Linear endoscopic ultrasound (EUS) has emerged as a promising tool for diagnosing SMA syndrome25. It offers a unique advantage: simultaneous endoscopic and ultrasound visualization of the stomach, duodenum, and surrounding structures. This allows for direct visualization of the aortomesenteric angle, crucial for diagnosing SMA syndrome26. Laboratory tests are not diagnostic, but they are necessary to identify the presence of electrolytic complications and pancreato-biliary abnormalities.
In adult patients, non-operative therapy is frequently a in-hospital approach with low success rate ranging from 14%27 to 71%28. In this study the window between diagnosis and surgery was 4.7 months. Existing literature, including case reports and reviews, suggests a significantly longer timeframe between diagnosis of this condition and surgical intervention compared to what is currently observed. This shift in practice may reflect evolving treatment strategies or improved understanding of the urgency associated with this type of duodenal obstruction. Sun Zhuo et al reported a period of 5.8 months29. Several surgical approaches exist for treating this type of duodenal obstruction, as documented in various studies. These techniques include Strong's procedure, gastrojejunostomy, and duodenojejunostomy. Notably, Strong's procedure offers a distinct advantage by preserving the bowel's natural continuity through mobilization of the duodenum via division of the ligament of Treitz. This minimally invasive approach boasts a promising success rate of 75%30. Munene et al. described a 100% success rate for duodenojejunostomy in their case report, along with 13 additional cases identified in the literature31.duodenojejunostomy, despite its reported high success rate, carries a potential risk of blind loop syndrome. Roux-en-Y duodenojejunal bypass offers a potential alternative for SMA syndrome by eliminating the blind loop. It allows for drainage not only from the duodenum proximal to the obstruction, but also from the section of intestine distal to the compression site32. In our study no perioperative complications were identified. One patient developed post operative stricture with leak which required conversion of duodenojejunostomy into Roux-en-Y duodenojejunostomy. All patients experienced weight gain, and mean BMI increased from 15.31 to 18.23 postoperatively. Ylinen P et al. in a series of 16 cases who underwent open duodenojejunostomy and followed for 7 years after surgery reported a gain in weight33.

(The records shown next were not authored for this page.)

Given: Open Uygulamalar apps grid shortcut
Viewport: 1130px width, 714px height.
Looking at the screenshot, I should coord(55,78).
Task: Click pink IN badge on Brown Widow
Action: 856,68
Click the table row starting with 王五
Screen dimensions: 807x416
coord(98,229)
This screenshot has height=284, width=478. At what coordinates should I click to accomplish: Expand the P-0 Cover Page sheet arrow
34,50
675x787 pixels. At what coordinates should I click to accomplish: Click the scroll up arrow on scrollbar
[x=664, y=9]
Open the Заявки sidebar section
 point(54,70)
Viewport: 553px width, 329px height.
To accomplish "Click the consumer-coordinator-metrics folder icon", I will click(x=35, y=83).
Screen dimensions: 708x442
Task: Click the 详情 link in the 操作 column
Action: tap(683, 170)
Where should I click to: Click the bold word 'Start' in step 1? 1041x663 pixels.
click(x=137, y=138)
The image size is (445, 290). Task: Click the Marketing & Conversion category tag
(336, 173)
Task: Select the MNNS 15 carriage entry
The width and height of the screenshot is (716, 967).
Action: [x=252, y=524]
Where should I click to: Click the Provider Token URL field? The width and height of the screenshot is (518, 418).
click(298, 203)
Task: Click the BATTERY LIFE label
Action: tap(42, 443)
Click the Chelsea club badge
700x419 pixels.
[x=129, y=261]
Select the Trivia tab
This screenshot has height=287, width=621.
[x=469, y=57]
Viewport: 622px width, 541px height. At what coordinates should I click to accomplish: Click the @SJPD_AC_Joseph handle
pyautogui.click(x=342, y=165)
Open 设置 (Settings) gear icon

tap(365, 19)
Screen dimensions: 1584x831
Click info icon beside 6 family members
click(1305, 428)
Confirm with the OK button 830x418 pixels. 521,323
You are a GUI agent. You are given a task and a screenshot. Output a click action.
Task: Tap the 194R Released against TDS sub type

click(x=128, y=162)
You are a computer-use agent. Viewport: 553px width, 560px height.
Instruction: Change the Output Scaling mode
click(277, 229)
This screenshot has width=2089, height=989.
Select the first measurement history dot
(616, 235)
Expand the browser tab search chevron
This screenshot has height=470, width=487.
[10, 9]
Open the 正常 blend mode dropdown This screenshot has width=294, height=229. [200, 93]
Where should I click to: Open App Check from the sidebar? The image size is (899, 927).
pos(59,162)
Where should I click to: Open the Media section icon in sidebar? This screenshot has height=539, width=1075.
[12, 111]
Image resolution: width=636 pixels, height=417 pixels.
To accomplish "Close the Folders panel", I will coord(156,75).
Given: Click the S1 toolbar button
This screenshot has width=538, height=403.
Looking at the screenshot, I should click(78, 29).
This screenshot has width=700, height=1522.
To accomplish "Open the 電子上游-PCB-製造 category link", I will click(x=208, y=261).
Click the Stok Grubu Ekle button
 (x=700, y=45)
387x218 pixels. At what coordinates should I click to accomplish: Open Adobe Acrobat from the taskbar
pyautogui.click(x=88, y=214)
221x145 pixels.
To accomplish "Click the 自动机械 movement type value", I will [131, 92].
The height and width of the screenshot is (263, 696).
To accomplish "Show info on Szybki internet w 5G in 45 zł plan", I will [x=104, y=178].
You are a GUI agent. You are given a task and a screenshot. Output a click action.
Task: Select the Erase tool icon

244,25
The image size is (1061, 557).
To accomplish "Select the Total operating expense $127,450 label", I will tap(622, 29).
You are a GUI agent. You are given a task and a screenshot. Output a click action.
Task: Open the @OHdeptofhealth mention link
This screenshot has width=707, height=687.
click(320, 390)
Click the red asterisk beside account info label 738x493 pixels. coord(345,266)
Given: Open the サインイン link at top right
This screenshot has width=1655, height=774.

Several factors limit the generalizability of this study on SMA syndrome. Firstly, the rarity of the condition inherently restricts the sample size, potentially impacting the study's statistical power to draw definitive conclusions. Secondly, the retrospective nature of the study introduces potential bias. The researchers relied on information documented in medical records, which may be incomplete or subjective. Additionally, the study relies on patient-reported symptom improvement during follow-up, rather than a standardized symptom severity score. This lack of objective measurement weakens the strength of the findings. Finally, the study was conducted in large tertiary hospitals. While such centres are likely to see a higher volume of complex cases, they may not capture the full picture of SMA diagnosis and treatment. Patients with milder presentations or those managed medically in general medicine or gastroenterology departments might be missed. This potentially underestimates the overall prevalence of SMA syndrome and the effectiveness of non-surgical approaches.